We Must Incorporate Value into Our Decision-Making Process

November 2012, Vol 3, No 8
John L. Marshall, MD
Chief, Hematology and Oncology
and Director, Otto J. Ruesch Center
for the Cure of Gastrointestinal Cancers
Lombardi Comprehensive Cancer Center
Georgetown University Medical Center
Washington, DC

We should all read with great interest the New York Times opinion piece by Peter B. Bach, MD, and colleagues from Memorial Sloan-Kettering Cancer Center on their rationale for not including ziv-aflibercept (Zaltrap) in its formulary for patients with metastatic or advanced colorectal cancer.

Their argument is simple, they said: This new drug provides no additional benefit over existing medicines for the same type of cancer, yet it is significantly more expensive and has a higher toxicity profile. As the au­thors note, anyone reviewing these facts would come to the conclusion that this medicine does not carry the necessary value to support the higher cost.

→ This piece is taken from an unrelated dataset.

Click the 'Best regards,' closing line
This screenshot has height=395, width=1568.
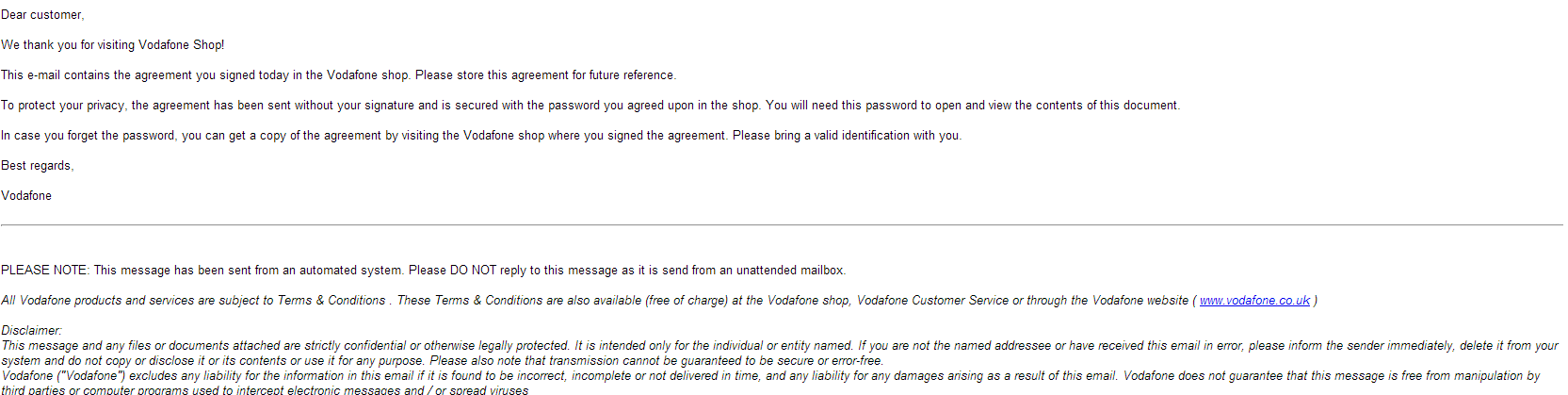38,166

This development was inevitable. Just as the tide rises, we have seen several new therapies that yield modest improvements in outcome but that also come with an ever-increasing price tag. Examples include sipuleucel-T (Provenge), a nearly $100,000 per year prostate cancer immunotherapy that adds 4 months of survival, and, now ziv-aflibercept, an anti–vascular endothelial growth factor therapy that offers a benefit similar to the existing therapy bevacizumab (Avastin), but with higher toxicity and a significantly higher price tag.

As we recognize that we can no longer simply expand the amount of money we are spending on healthcare, we increasingly have to make value-based clinical decisions.

Although we are throwing stones at recent therapy pricing decisions, it is important to remember Susan Desmond-Hellman, MD, MPH, former president of product development at Genentech, defending the price of bevacizumab, by stating that it was “what the market would bear.”

As long as there are third-party payers and providers, and as long as patients do not directly feel the impact of the cost of their therapies, we will continue to see ever-escalating drug costs. It may be that at this point, with the multiple external pressures being applied to the healthcare system, that the market will no longer bear high-priced medicines that bring little additional value to our patients and to patient care.

Our group at Georgetown’s Otto J. Ruesch Center for the Cure of Gastro­intestinal Cancers has been working in collaboration with other centers to develop a value metric for drug approvals for this very circumstance. One could envision that drugs such as ziv-aflibercept would be useful in the treatment of certain patients with metastatic colorectal cancer, but not at double the price of its competitor.

If we were to apply a value metric for drug approval that links payers and the approval process, as is suggested by Bach and colleagues, this drug would not have gained US Food and Drug Administration approval, especially not at that price. However, the manufacturers could have made a decision to lower the price and enter the market as a less-expensive option, which would, in my opinion, have been a more appropriate strategy, and one that may be forced on Zaltrap and its makers in the future.

We clearly need a collaboration of payers, patients, employers, and pro­viders to ensure transparency in healthcare. I am reminded of the book The Cost of Hope by Amanda Bennett, which is an outstanding review of a single patient’s course through cancer therapy. Ms Bennett reviews her husband’s treatments and emotional well-being through his battle with cancer, as well as the consumption of healthcare through the process. In one of the more striking examples, her husband underwent 76 separate computed tomography scans in the course of his care.

As we “pick on” our drugs as a high-cost item, we must also remember that we consume a great deal of resources as cancer care providers. As such, we need to look at our entire process, and assess it for the value it brings—not only to judge new ap­proaches but also to evaluate our existing approaches, removing the ones that are not helping our patients’ outcomes or quality of life.

In a way, we owe something to Zaltrap and its high price. I believe that this will be a turning point in cancer drug development, and that the pendulum will begin to swing back toward value. My concern is that the pharmaceutical industry will decide that the return on investment is not sufficient to support cancer drug development, particularly as we in­creasingly personalize our approach to therapy, which shrinks the overall drug market.

We are at a critical time; we must incorporate value into our decision-making. We must alter our drug approval process to enable rapid, efficient drug development in the era of personalized medicine. We must connect our payers, patients, employers, and providers so that the medicines of tomorrow will be measured by value and will be incorporated into daily practice based on safety and efficacy, as well as on their impact and magnitude of benefit for individual patients.